How many people from the SC/ST actually make use of the reservation system? At least the ones that really do need to make use of it? How many undeserved people get into high places because of laws like this and remain drunk on their untouchability? While being an outcast is something that nobody wants, nobody should dance on the merits of that very thing that we are trying to abolish.

We need a new system. And a system that does not involve religion in any manner.

Personally, I’d rather ban any political party that even has a whiff of religion in it. I do not care if they help a region economically because they are creating a scenario that will destroy all that is built simply in the name of religion.

Think of this as a war… on the surface, buildings are being built, jobs are being created. But these buildings are being built as havens during war, these jobs are created to place those soldiers… and one day, the war will begin and these will be empty shells housing the destroyed. Their coffers will be full. Yet they want want more money and they will proclaim that the others are destroying us… they will stop work till things go there way and then where will the common man be?

Isn’t that what Hitler did? I’m sure he helped Germany a lot but his idea about the human hierarchy is abhorrent. Ditto here.

True, I’m being a little over-the-top but let’s not go there in reality as well.
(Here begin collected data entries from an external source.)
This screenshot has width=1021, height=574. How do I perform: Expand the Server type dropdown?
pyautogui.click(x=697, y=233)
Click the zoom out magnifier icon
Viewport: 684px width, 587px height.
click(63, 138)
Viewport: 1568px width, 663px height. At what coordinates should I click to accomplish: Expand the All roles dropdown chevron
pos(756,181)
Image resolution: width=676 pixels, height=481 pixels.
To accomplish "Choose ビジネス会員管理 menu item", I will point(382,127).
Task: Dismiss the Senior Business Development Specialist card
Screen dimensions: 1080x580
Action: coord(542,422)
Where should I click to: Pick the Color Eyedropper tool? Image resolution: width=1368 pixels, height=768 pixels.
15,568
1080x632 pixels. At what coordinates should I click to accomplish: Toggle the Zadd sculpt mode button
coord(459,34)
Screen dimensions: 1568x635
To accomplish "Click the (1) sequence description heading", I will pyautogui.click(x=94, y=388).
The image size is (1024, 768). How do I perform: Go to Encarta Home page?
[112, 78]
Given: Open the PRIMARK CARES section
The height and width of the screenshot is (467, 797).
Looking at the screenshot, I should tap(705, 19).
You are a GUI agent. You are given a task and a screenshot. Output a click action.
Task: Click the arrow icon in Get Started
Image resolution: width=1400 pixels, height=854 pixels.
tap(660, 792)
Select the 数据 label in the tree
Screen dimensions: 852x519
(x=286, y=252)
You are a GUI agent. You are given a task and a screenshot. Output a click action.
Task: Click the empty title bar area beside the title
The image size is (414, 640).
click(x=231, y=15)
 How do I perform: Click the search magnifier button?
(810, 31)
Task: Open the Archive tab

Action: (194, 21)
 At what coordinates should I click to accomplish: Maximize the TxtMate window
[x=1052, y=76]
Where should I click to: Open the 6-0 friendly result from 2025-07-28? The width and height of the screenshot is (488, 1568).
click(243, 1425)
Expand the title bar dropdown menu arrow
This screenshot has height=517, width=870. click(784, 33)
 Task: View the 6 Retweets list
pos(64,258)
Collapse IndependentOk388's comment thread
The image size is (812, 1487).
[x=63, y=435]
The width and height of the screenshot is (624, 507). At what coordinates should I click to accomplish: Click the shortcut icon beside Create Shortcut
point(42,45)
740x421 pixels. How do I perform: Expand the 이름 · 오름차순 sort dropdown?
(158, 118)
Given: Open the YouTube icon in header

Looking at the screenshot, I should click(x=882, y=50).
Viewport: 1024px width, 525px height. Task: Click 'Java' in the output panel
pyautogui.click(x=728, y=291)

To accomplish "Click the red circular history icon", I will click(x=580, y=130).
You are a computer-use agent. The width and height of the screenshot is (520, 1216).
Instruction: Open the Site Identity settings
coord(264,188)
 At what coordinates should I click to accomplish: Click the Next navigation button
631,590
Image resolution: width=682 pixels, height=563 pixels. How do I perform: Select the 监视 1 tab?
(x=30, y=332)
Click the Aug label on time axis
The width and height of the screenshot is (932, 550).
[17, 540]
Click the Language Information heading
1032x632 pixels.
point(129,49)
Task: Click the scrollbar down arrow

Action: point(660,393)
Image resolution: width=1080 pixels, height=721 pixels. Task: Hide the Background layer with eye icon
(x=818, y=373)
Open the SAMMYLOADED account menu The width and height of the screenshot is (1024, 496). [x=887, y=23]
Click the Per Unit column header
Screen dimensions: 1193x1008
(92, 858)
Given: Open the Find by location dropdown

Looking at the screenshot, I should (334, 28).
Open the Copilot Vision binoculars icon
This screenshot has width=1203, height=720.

Side note: A few year ago people related to BJP and its associates said women in bars/pubs would destroy Indian culture.
A few weeks ago, the current ruling party made rather derogatory statements about women’s clothing, rape and a certain march. Rape, they said, happened because of the way women dressed.
And yet, these esteemed protectors of Indian culture, were watching porn sitting in the government assembly. They then dared to protest that:

a) they were not watching porn but a video of a woman being raped.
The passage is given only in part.